How to calculate the current of a circuit if a resistor is placed with load in series?

Thread Starter

mannok

Joined Apr 5, 2020
9
Assume we provide a load with its rated voltage, suppose it should draw the current it need at such voltage level. However, what if we place an additional resistor in series with the load, can the load still draw the same current as it needed?
 

djsfantasi

Joined Apr 11, 2010
6,362
In a series circuit, current remains constant through the series circuit. The voltage drop is what changes across the load and resistor. So, while your load may receive the same current, it will not receive the same voltage.

if I is the current drawn by the load, R is the resistance of the resistor and Vs is the supply voltage, the resistor will drop IxR and your load will receive (Vs-(IxR)) volts.
 

Thread Starter

mannok

Joined Apr 5, 2020
9
In a series circuit, current remains constant through the series circuit. The voltage drop is what changes across the load and resistor. So, while your load may receive the same current, it will not receive the same voltage.

if I is the current drawn by the load, R is the resistance of the resistor and Vs is the supply voltage, the resistor will drop IxR and your load will receive (Vs-(IxR)) volts.
Hey thank you @djsfantasi. That means the current would not change while the load receive less voltage right?

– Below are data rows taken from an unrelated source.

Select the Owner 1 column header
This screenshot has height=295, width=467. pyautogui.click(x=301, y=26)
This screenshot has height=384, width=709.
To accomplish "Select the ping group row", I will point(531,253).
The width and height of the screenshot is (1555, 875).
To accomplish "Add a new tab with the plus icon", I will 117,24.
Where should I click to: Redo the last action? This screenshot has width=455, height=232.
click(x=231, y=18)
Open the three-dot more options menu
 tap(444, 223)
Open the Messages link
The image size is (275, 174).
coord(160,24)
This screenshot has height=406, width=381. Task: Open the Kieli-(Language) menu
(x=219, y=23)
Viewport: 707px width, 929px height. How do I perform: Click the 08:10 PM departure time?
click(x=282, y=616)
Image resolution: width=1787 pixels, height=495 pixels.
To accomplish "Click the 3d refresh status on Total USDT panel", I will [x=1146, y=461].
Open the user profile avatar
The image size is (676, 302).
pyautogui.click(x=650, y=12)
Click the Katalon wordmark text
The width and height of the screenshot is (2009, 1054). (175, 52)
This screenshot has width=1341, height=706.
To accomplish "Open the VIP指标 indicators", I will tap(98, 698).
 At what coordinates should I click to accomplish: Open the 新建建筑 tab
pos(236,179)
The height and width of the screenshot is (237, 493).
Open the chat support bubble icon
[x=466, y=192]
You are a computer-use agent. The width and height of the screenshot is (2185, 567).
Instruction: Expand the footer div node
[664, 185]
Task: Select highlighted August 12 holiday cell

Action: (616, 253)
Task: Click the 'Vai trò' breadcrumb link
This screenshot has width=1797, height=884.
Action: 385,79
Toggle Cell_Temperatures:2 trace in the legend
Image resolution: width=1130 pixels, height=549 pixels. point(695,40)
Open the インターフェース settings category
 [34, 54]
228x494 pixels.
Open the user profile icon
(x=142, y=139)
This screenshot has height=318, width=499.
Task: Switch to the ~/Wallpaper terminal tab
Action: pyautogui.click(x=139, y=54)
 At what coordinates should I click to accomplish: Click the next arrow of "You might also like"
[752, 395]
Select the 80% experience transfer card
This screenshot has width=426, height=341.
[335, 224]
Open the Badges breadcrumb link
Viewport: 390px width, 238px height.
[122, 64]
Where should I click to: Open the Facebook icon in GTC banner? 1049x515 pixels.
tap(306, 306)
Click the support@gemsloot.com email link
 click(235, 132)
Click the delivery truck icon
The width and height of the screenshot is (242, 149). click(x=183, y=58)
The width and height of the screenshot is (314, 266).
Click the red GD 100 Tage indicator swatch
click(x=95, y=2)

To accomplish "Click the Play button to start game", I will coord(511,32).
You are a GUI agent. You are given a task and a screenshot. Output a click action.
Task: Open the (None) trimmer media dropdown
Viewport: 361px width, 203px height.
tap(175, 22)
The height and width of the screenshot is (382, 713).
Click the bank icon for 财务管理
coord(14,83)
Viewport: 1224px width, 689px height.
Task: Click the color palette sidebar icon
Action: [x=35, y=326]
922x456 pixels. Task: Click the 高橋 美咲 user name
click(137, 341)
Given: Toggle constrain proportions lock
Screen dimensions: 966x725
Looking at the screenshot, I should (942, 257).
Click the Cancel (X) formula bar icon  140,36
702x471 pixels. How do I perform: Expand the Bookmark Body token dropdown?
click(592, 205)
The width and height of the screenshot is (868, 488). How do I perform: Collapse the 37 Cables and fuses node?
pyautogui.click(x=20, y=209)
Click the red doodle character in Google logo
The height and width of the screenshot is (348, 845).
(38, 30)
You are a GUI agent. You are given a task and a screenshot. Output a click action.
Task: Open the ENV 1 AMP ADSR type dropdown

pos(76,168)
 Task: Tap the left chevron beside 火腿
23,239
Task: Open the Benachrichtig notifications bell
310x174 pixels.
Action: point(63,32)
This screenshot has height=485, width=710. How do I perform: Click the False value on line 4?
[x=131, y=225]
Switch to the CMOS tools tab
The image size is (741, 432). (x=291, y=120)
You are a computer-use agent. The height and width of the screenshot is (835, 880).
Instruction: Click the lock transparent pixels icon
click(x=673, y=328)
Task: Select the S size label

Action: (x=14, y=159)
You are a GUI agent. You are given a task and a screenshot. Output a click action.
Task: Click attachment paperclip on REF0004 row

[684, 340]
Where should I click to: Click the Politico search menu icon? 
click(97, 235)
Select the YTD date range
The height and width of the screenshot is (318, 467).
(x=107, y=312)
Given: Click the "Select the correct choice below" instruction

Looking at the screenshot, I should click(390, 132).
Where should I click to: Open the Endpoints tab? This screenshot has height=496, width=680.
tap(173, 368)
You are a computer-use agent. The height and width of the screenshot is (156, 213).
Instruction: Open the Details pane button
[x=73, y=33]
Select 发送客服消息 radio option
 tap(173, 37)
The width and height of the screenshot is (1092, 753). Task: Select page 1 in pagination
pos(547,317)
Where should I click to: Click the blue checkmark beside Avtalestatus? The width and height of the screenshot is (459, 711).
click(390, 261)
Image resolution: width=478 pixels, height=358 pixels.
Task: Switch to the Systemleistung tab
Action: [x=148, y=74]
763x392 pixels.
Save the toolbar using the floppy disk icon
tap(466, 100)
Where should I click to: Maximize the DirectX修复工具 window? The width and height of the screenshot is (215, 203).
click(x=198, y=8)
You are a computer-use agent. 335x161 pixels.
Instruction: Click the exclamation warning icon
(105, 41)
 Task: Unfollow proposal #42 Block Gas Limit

Base on the above circumstance, Assume I have a power source which is capable to output a large number of voltage (e.g. 1000V) and it can limit the output current to how much the load needs. Does it mean that the resistor won't affect either the voltage or the current taken by the load? Since the load "draws" current it needed at certain voltage. In this case, the load can draws as much current as the power source can supply, at the same time, the power source can provide "more than enough" voltage to the circuit base on the current drew by the load.
 

dl324

Joined Mar 30, 2015
10,536
Welcome to AAC!
if we place an additional resistor in series with the load, can the load still draw the same current as it needed?
If the load was a current source sink and the power supply provided sufficient voltage for it to function, the current would stay the same. If the load was a resistance, the current would decrease.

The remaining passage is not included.